International career
- 2005: Ivory Coast U20 / 3 / (0)
- 2010: Burkina Faso / 1 / (0)

= Bakary Soro =

Burkinabé professional footballer (born 1985)

Bakary Soro (born 5 December 1985) is a Burkinabé professional footballer who recently played as a defender for Şanlıurfaspor. He has represented the Ivory Coast at under-20 level and Burkina Faso in an exhibition game.

==Career==
Soro was raised in Anyama, the same Abidjan suburb as Ivorian internationals Arouna and Bakari Koné, and in similar fashion to the latter, began his career at homeland club ASEC Mimosas, coming through their famed Académie de Sol Beni youth academy, run by Jean-Marc Guillou, before moving on to the ASEC first team.

Soro's success did not go unnoticed, as he was called up to the Ivorian senior side for the 2008 African Cup of Nations qualifier against Gabon on 5 October 2006, along with fellow ASEC player Didier Ya Konan. The team won 5–0, although Soro was an unused substitute.

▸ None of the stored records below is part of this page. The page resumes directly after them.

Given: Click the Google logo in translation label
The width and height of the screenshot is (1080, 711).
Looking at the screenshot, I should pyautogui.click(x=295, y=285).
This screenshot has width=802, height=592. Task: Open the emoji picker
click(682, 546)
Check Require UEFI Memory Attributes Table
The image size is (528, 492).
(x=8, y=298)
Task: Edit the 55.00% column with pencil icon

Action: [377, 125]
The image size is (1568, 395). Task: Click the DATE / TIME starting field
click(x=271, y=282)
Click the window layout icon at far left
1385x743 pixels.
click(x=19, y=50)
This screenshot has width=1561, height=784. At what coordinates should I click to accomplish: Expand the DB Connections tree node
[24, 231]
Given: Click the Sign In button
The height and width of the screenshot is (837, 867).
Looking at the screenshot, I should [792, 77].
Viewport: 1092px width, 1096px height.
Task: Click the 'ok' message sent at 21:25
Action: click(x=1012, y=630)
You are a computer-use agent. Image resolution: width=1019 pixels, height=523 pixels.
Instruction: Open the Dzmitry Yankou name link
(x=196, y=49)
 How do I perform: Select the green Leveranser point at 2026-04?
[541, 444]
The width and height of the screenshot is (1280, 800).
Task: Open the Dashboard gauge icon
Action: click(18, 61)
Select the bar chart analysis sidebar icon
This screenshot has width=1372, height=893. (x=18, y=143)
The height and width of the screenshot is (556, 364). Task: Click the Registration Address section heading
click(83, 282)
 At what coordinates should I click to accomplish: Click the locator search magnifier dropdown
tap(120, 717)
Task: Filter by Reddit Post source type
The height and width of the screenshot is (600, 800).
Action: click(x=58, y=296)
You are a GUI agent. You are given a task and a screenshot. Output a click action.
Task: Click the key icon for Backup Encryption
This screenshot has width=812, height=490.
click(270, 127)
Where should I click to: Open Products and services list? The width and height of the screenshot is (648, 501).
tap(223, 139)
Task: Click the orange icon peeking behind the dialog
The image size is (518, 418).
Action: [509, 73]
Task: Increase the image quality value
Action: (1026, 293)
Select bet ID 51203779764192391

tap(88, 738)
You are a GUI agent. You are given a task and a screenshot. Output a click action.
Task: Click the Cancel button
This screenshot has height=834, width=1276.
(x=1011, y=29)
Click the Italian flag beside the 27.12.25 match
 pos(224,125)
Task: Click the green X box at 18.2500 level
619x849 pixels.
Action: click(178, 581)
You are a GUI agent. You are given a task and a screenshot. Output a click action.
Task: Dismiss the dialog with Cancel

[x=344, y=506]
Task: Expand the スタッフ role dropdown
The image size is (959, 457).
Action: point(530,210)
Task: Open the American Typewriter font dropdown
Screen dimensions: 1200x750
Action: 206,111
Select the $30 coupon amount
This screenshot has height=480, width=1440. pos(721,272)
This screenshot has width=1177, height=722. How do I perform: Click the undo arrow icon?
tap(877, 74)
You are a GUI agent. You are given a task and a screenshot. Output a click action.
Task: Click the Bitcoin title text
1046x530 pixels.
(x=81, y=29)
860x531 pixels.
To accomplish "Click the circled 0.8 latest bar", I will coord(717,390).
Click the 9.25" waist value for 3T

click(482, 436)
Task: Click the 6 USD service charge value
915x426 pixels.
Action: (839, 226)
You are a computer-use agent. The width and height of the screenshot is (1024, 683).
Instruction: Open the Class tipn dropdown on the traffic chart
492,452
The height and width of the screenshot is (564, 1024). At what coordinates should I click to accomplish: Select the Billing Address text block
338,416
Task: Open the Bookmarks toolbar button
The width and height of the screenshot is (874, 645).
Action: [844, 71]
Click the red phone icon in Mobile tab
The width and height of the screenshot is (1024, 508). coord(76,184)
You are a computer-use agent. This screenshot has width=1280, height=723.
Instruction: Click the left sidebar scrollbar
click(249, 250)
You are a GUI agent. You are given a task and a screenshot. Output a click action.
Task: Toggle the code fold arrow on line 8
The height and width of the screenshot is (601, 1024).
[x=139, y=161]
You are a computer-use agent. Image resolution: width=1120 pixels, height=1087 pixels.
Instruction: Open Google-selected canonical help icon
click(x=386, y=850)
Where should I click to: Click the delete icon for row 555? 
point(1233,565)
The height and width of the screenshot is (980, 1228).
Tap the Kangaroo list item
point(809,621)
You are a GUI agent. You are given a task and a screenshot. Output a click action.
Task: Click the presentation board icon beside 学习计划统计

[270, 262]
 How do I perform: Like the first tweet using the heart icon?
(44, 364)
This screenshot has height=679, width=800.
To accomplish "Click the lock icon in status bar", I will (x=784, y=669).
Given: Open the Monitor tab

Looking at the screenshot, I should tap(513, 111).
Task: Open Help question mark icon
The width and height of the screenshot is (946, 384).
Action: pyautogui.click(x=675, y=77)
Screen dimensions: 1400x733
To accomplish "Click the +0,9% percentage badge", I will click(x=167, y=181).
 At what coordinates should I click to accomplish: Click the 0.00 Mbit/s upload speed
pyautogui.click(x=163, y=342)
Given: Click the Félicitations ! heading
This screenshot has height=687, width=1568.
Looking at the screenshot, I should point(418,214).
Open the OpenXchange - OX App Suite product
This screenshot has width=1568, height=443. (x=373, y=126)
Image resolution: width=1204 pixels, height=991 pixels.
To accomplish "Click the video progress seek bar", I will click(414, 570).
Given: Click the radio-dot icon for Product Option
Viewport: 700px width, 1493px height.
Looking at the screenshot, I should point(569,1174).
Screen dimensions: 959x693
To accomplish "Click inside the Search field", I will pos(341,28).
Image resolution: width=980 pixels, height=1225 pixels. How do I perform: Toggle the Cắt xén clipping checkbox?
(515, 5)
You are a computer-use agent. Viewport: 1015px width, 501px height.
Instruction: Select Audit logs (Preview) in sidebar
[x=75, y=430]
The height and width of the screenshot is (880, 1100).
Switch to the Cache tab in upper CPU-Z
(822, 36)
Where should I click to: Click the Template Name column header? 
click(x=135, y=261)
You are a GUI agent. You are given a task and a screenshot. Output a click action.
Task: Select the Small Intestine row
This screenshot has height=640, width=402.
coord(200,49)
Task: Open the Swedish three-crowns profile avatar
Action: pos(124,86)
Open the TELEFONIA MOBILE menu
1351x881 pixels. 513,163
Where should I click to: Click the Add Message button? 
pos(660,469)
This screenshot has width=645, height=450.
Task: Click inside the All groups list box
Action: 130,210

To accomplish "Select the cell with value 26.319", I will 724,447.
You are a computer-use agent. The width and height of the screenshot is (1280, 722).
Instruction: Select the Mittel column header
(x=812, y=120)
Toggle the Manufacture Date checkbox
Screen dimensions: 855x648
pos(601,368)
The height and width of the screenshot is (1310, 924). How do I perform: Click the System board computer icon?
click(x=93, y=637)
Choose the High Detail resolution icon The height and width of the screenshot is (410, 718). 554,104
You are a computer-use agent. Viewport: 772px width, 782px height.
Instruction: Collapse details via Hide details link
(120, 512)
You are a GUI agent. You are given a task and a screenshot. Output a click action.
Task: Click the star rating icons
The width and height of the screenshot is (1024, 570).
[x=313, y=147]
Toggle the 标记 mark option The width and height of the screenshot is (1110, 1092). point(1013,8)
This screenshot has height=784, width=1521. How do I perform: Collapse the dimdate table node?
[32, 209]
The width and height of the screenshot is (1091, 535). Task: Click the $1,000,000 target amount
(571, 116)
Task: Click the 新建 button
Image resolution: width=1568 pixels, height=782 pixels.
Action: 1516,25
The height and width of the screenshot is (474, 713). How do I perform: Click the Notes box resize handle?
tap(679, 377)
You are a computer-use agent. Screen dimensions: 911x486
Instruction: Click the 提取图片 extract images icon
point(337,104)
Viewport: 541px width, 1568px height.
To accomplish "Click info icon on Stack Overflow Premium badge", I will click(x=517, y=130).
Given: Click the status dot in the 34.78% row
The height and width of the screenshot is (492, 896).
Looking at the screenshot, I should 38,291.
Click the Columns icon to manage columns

In November 2006, it was reported that Soro and Ya Konan had been granted trials with English Premier League club Charlton Athletic, with the London-based side eventually signing him.

In January 2007, Soro signed a loan deal with Belgian Pro League club Germinal Beerschot, going on to make four appearances. In August 2007, Soro moved to French Ligue 1 side Lorient, establishing himself in the first team for the 2008–09 season.

Soro left Lorient in September 2009 to join Arles on a free transfer in December 2009.

== International career ==
Soro represented the Ivory Coast at the 2005 African Youth Championship and was named captain during the tournament. He played in games against Mali, Benin and Nigeria as Ivory Coast were eliminated at the group stage.

Soro later switched international allegiance to Burkina Faso and participated in an exhibition game in Cannes against Gabon on 6 September 2010. He came on as a second-half substitute, making his debut under controversial Portuguese coach Paulo Duarte; Duarte gave international debuts to several non-Burkinabé players during his time as Burkina Faso head coach.

In 2012, it was announced that Burkina Faso had named Soro in their provisional squad for the 2013 Africa Cup of Nations.